Entering edit mode
11.4 years ago
Jordan
★
1.3k
Hi,
I have a bam file of size 62G. When I do the variant analysis by samtools, it gives a huge bcf file like 34G. It's quite unusual. It's not even a vcf file. It's a compressed vcf file.
I'm not sure if I'm doing it right. I used the following command:
samtools mpileup -uf ~/refs/human_g1k_v37.fasta normal.bam | bcftools view -bvcg - > normal.raw.bcf
When I looked at this bcf file, I found something rather strange.
#CHROM POS ID REF ALT QUAL FILTER INFO FORMAT Unknown
chr1 10114 . N T 5.45 . DP=38;VDB=2.588829e-01;AF1=1;AC1=2;DP4=0,0,11,15;MQ=0;FQ=-105 GT:PL:GQ 1/1:37,78,0:45
chr1 10115 . N A 4.76 . DP=26;VDB=5.001104e-03;AF1=1;AC1=2;DP4=0,0,8,17;MQ=0;FQ=-99 GT:PL:GQ 1/1:36,72,0:42
chr1 10116 . N A 9.51 . DP=26;VDB=1.725300e-02;AF1=1;AC1=2;DP4=0,0,7,17;MQ=0;FQ=-99 GT:PL:GQ 1/1:42,72,0:60
chr1 10117 . N C 8.64 . DP=25;VDB=8.678101e-02;AF1=1;AC1=2;DP4=0,0,6,16;MQ=0;FQ=-93 GT:PL:GQ 1/1:41,66,0:57
chr1 10118 . N C 9.51 . DP=25;VDB=1.464226e-01;AF1=1;AC1=2;DP4=0,0,6,17;MQ=0;FQ=-96 GT:PL:GQ 1/1:42,69,0:60
As you can see all the REF alleles are labeled as N. I'm not sure why it shows that. Can anyone help?

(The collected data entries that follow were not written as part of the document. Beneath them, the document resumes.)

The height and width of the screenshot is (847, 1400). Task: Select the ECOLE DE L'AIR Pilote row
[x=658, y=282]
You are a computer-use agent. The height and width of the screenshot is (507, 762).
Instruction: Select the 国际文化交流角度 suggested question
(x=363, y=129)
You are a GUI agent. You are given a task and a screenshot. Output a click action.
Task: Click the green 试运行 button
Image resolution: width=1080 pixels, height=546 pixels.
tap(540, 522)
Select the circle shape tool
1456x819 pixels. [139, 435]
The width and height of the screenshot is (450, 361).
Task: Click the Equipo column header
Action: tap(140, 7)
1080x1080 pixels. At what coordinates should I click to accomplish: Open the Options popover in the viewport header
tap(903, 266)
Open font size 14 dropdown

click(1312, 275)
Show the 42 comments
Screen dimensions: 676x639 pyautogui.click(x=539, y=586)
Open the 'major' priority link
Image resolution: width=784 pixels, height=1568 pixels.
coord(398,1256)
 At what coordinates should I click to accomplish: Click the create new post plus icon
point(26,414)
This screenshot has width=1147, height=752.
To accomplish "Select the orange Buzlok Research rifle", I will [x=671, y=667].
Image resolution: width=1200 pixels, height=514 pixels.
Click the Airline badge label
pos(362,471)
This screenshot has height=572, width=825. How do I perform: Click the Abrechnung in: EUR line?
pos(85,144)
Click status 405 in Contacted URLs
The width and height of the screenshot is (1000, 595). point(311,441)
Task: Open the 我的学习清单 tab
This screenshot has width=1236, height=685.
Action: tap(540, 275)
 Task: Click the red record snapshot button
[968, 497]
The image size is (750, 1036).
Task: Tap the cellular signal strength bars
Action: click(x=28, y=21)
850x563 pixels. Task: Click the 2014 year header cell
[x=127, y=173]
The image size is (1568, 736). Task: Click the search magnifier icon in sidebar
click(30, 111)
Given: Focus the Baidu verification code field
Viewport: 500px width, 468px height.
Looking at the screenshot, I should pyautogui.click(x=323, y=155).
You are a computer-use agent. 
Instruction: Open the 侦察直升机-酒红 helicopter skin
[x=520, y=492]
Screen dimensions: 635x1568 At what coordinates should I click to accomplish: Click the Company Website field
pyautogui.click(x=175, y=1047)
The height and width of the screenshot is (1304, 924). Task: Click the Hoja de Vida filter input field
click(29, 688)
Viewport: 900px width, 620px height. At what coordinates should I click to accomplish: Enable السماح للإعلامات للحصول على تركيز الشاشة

Actually I think I figured out why it's so large. It's recognizing N's as nucleotides in Reference file and hence producing each allele as a variant. So basically each and every position is being labeled as an variant. Hence, the huge file size. But I'm not sure why this is occuring though.